• WHAT THE TASK REQUIRES
Without any pictures, reproduce exactly the lines running from the line containing "Task: Click the" through the end of the entries.

• MATERIAL FOR THE TASK
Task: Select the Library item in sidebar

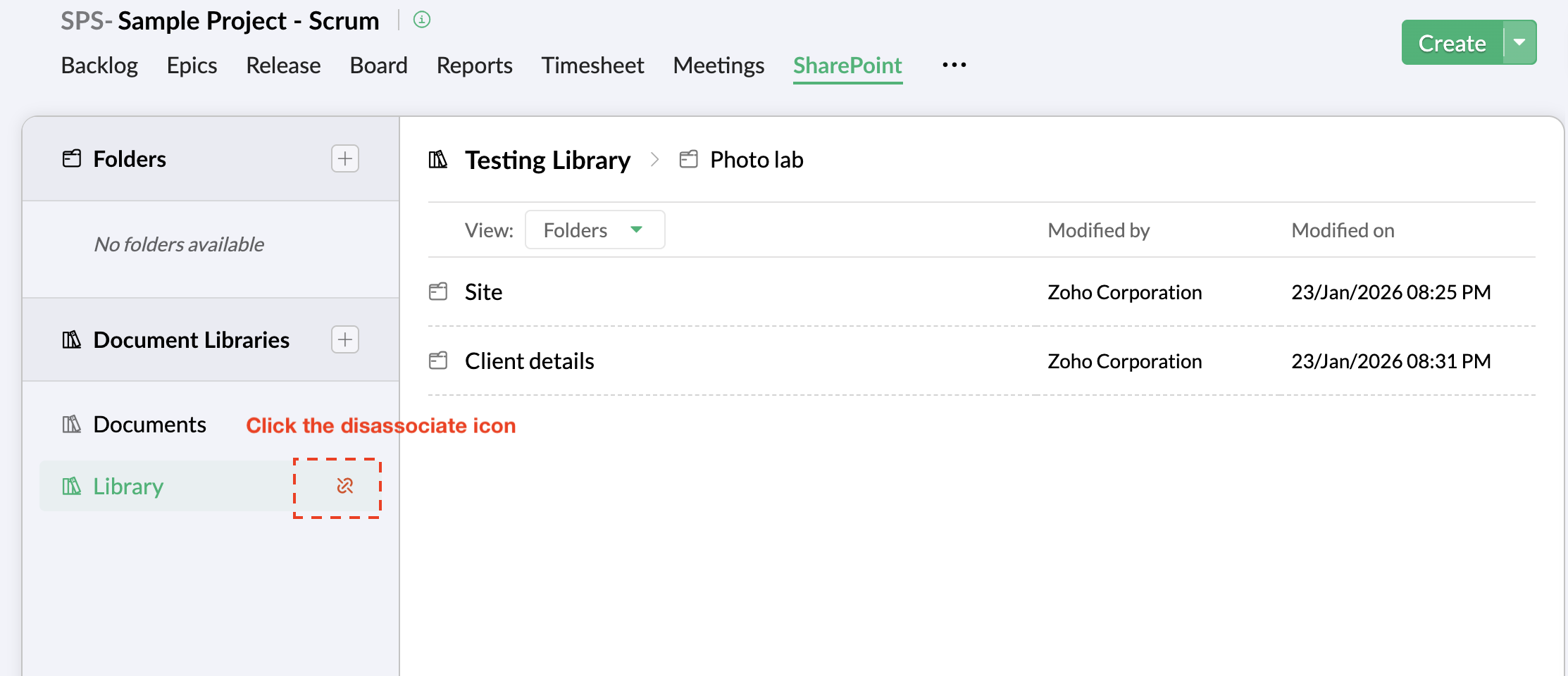Action: tap(128, 487)
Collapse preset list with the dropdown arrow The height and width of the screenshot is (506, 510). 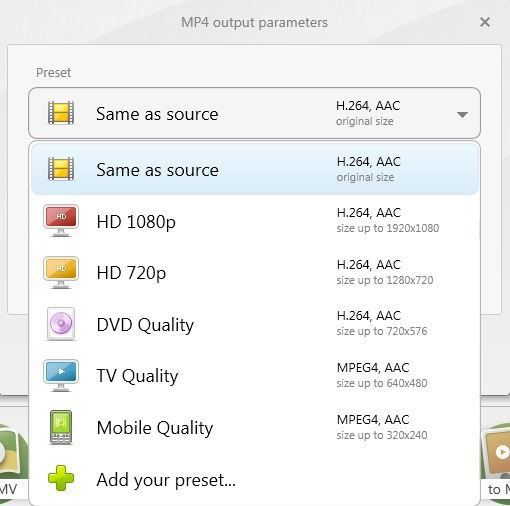point(462,115)
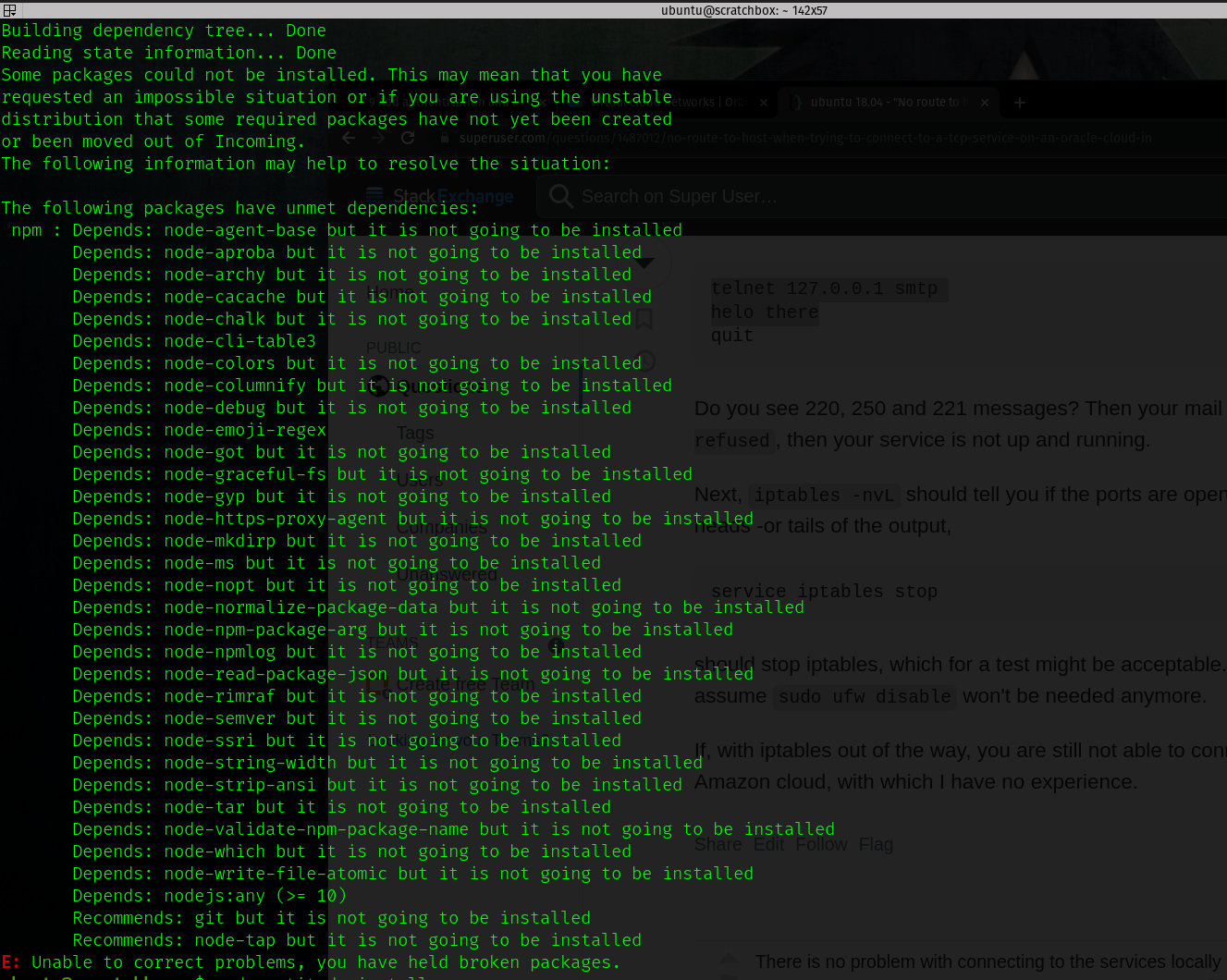Close the Oracle networks tab
The width and height of the screenshot is (1227, 980).
point(764,103)
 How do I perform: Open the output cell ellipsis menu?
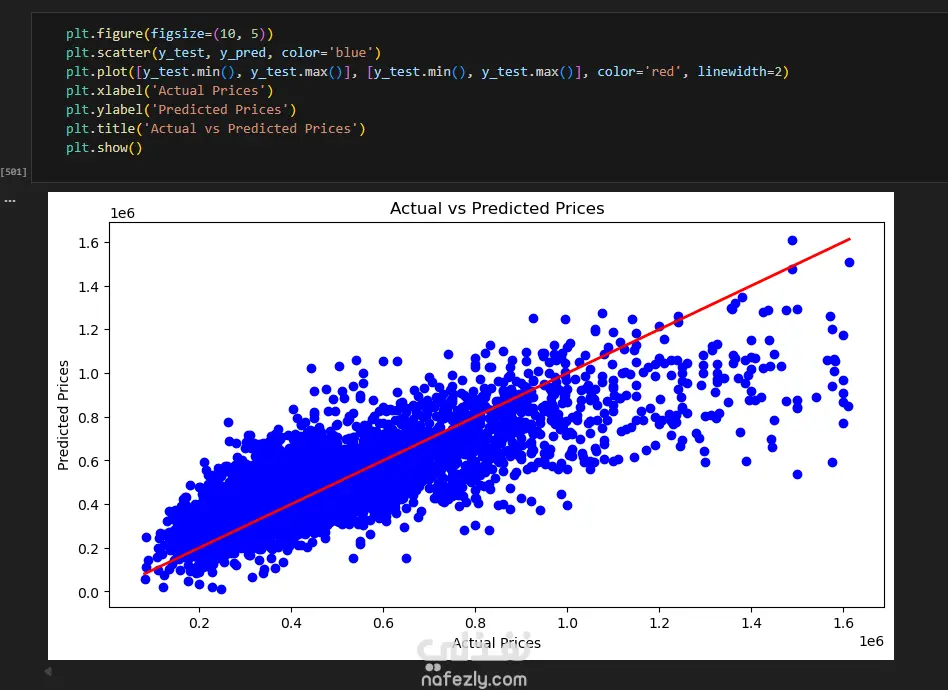coord(10,201)
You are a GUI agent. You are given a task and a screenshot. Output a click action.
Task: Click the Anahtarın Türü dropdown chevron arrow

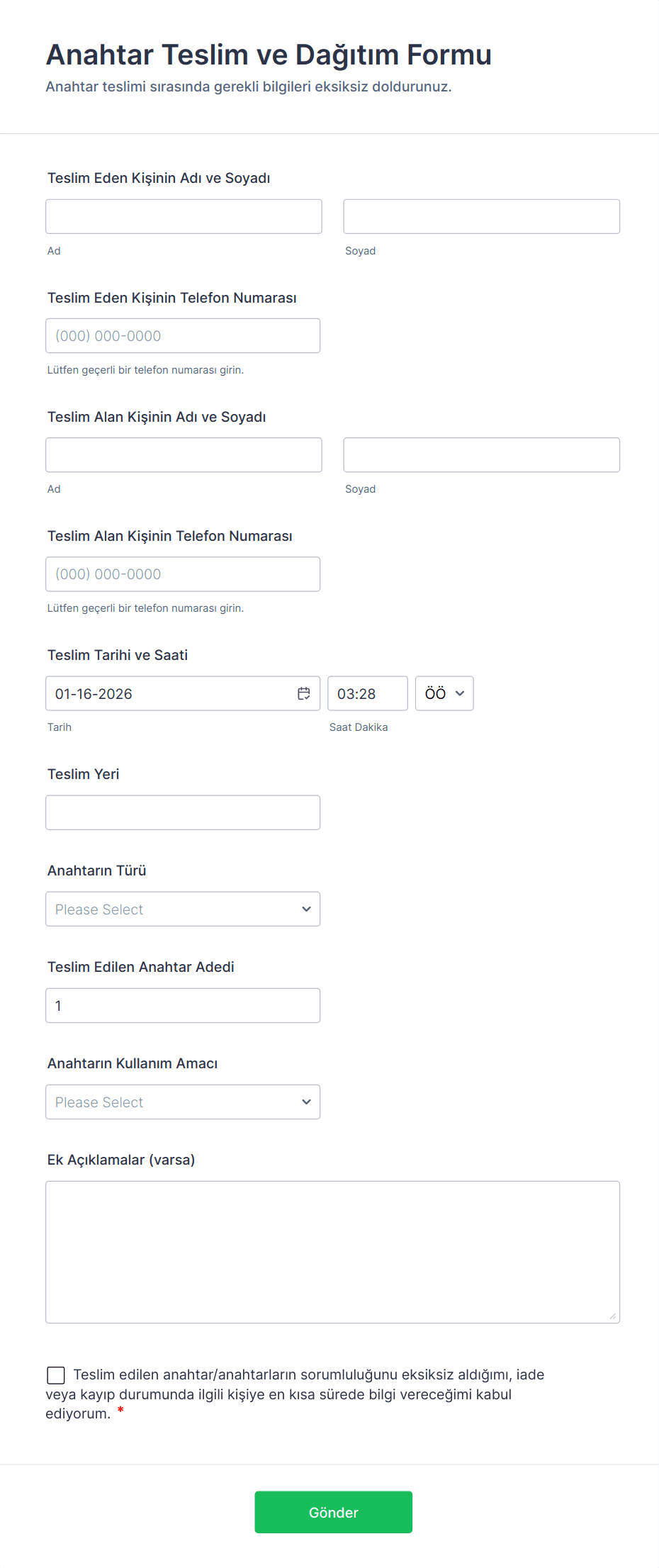(x=306, y=909)
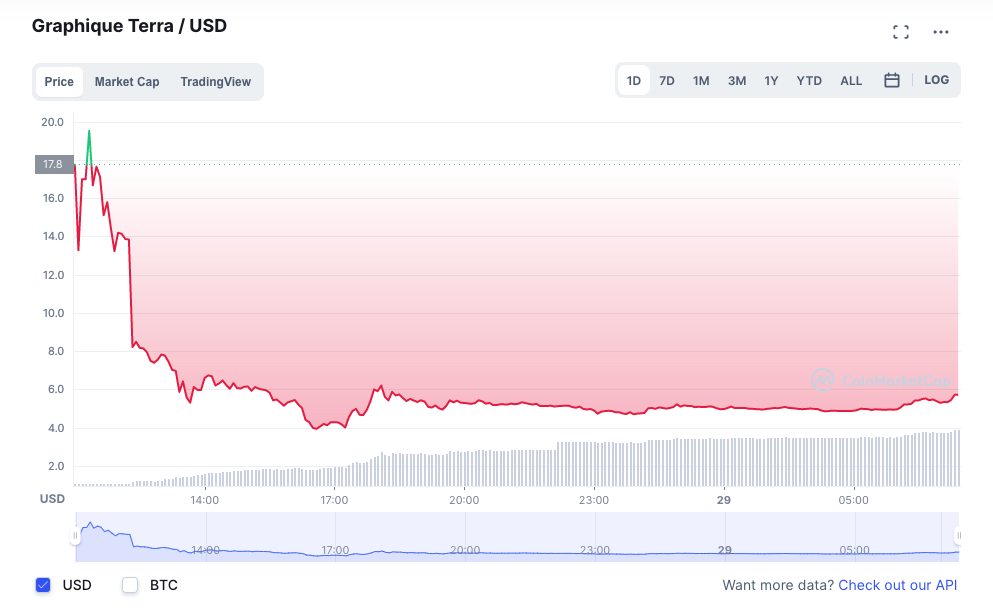Open the three-dot more options menu
Screen dimensions: 993x614
[x=940, y=32]
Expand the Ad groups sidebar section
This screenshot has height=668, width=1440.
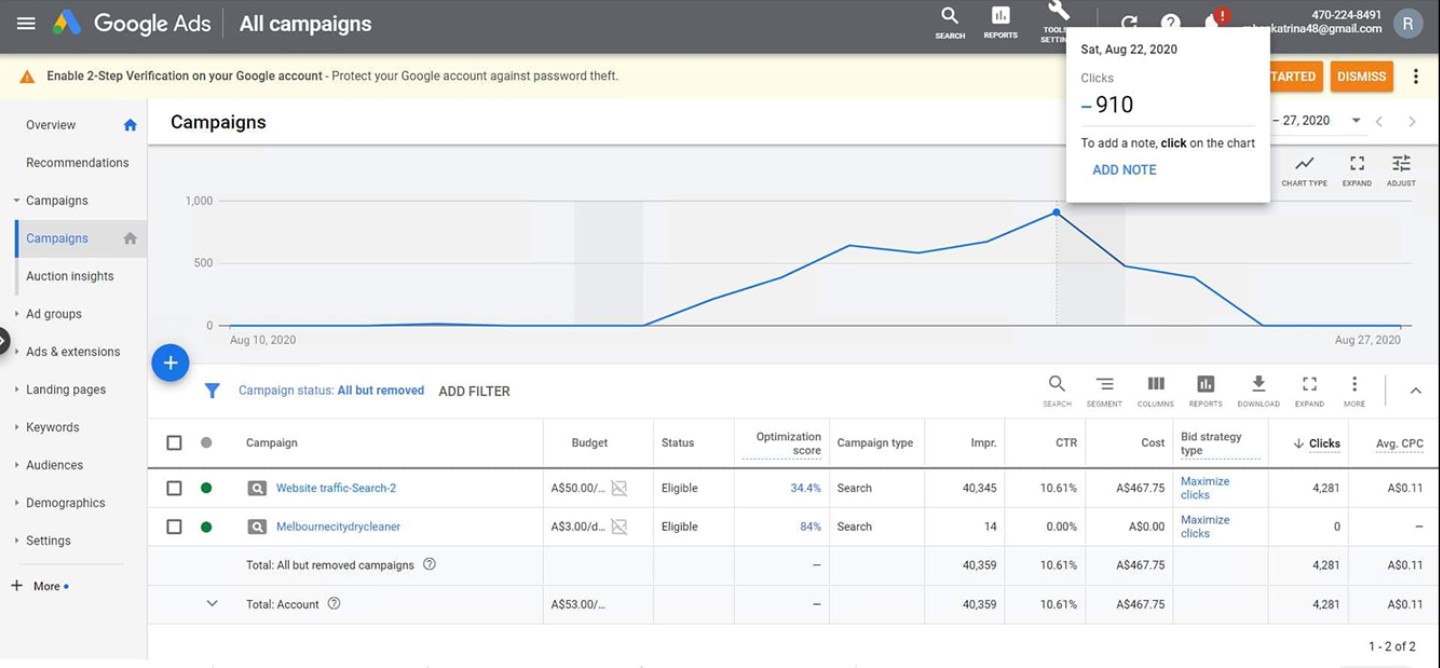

• ANSWER BELOW
Task: Click the Anahtarın Türü dropdown chevron arrow

(x=306, y=909)
Open the three-dot more options menu
Screen dimensions: 993x614
[x=940, y=32]
Expand the Ad groups sidebar section
This screenshot has height=668, width=1440.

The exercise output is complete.